Hakimullah’s death provoked disproportionate reactions from Pakistani authorities and Imran Khan’s PTI. Interior Minister Chaudhry Nisar Ali Khan vented his anger against the US, calling for a review of all ties. Imran vowed to block NATO (North Atlantic Treaty Organization) supplies to Afghanistan from 20 November 2013 onwards. Nearly 1450 civilians had been killed in similar drone strikes, according to figures presented in the Peshawar High Court. Hakimullah was declared a martyr by right-wing groups and the government seemed to forget the huge casualties inflicted by the TTP in Pakistan.

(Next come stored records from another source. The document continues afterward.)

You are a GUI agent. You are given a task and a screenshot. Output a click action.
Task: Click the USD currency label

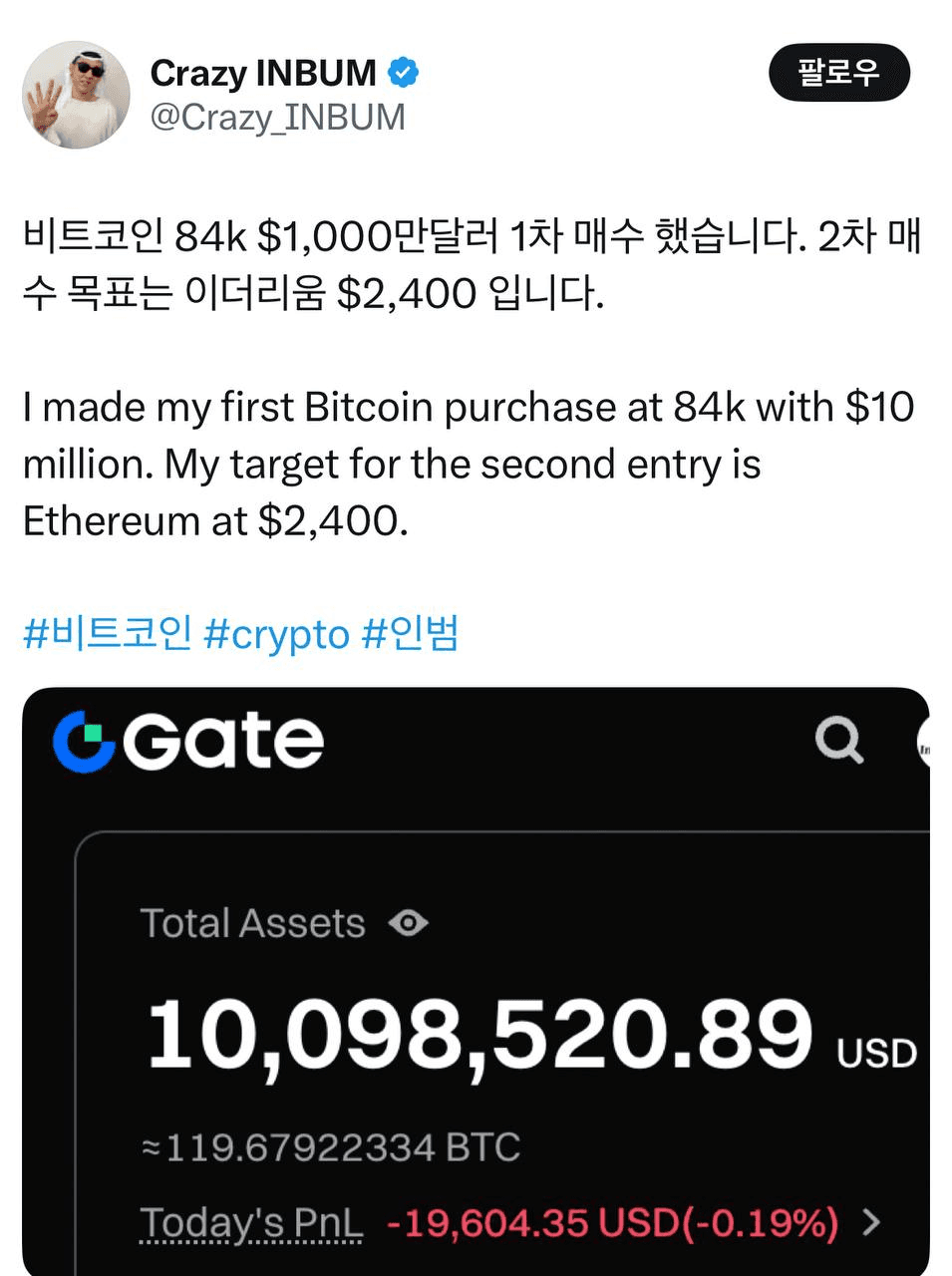point(876,1053)
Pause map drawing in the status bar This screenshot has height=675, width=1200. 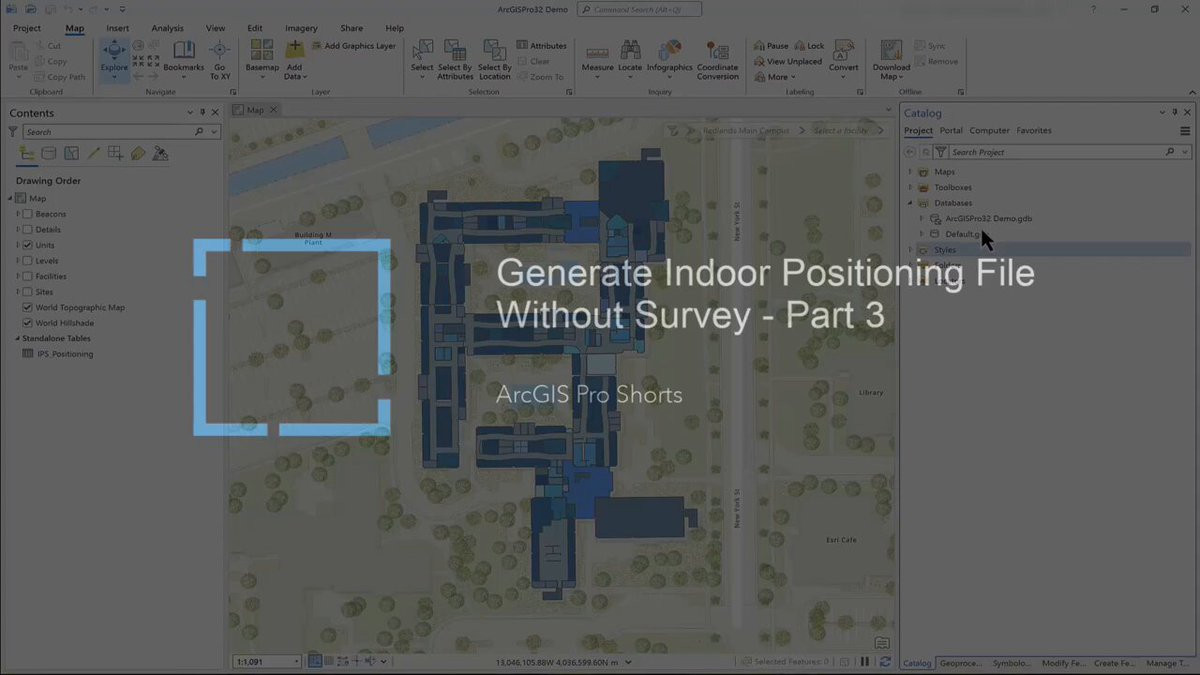click(865, 662)
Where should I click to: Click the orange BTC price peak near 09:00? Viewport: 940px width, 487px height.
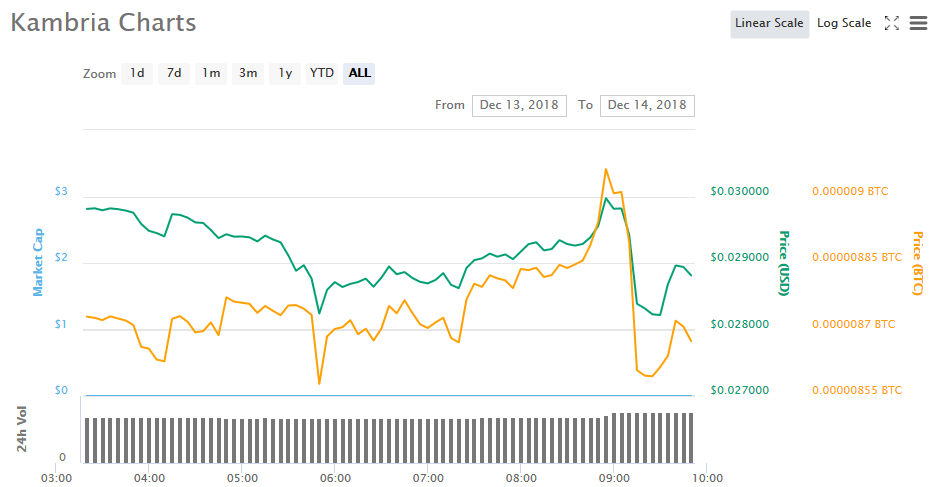[605, 169]
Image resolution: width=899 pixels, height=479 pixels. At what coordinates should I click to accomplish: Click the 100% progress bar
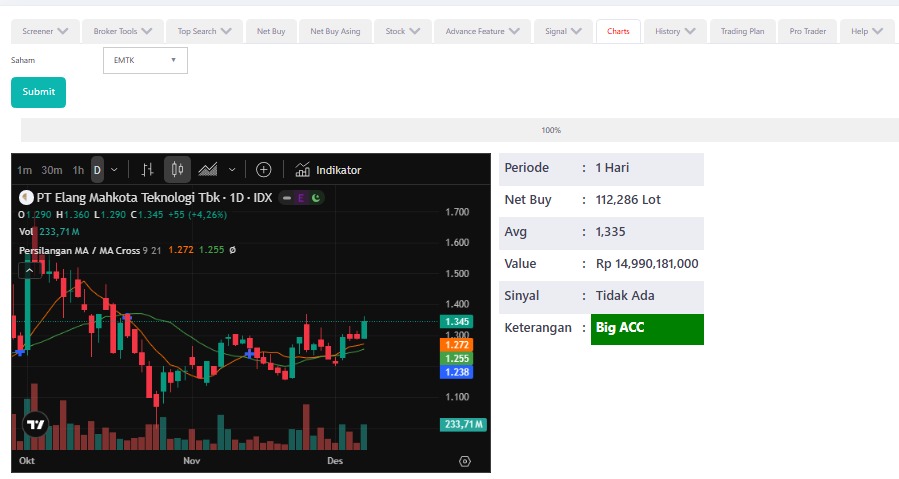click(x=551, y=130)
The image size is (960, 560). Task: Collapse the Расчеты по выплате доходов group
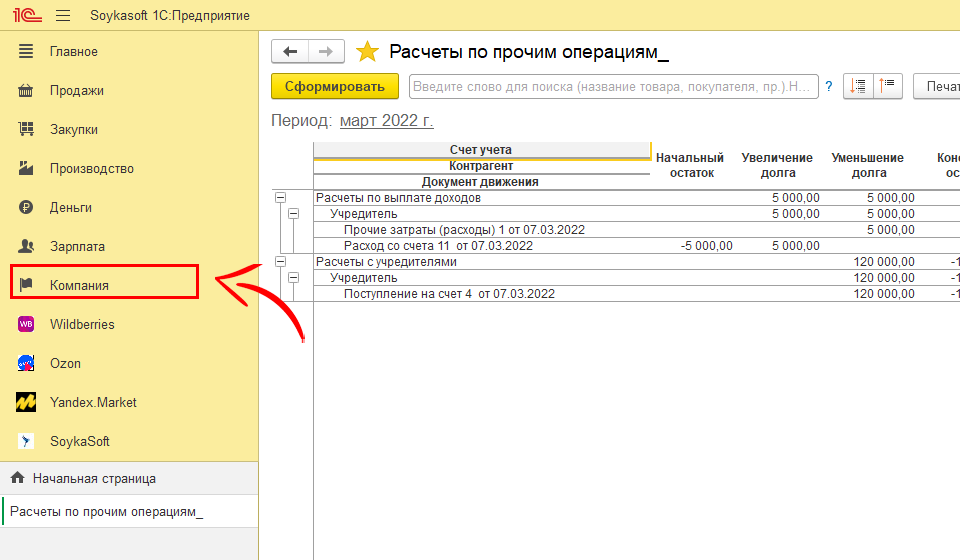tap(280, 198)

Soon, in December 2013, helicopter gunships bombed terrorist hideouts in North Waziristan in what was described as ‘surgical strikes’ by the interior minister. In January 2014, terrorists struck with a rocket attack on the Bannu cantonment, killing twenty, and in a market near the sacred GHQ in Rawalpindi. No one expected the government to persist with talks but in a stunning move, on 29 January 2014, Sharif appeared in the National Assembly to give peace another chance. On a day marked by another suicide attack, this time on the Rangers’ office in Karachi, instead of the much-expected green signal for a military operation, he announced a four-member committee to further the peace process, and this time it included the special assistant to the
prime minister and columnist, Irfan Siddiqui, a former ISI operative involved in Operation Midnight Jackal,33 Major (retd) Mohammed Amir, a senior journalist based in Peshawar, Rahimullah Yusufzai, and Rustom Shah Mohmand, former Pakistan ambassador to Kabul, who was nominated by the Khyber Pakhtunkhwa government, and who was part of the first committee as well. The ISI, excluded from the earlier committee, muscled in on this one. Mohmand, whom I met a few times, was optimistic for a while. The TTP was willing to negotiate within the ambit of the Constitution; it was not insisting on the enforcement of the Sharia and it had called for a ceasefire, to which the government, too, had responded. These were positive achievements and the committee felt the government would have to have a new group of people from the army, the ministry of interior and other agencies who would take the dialogue process decisively forward—which is why another committee with bureaucrats was formed in March 2014.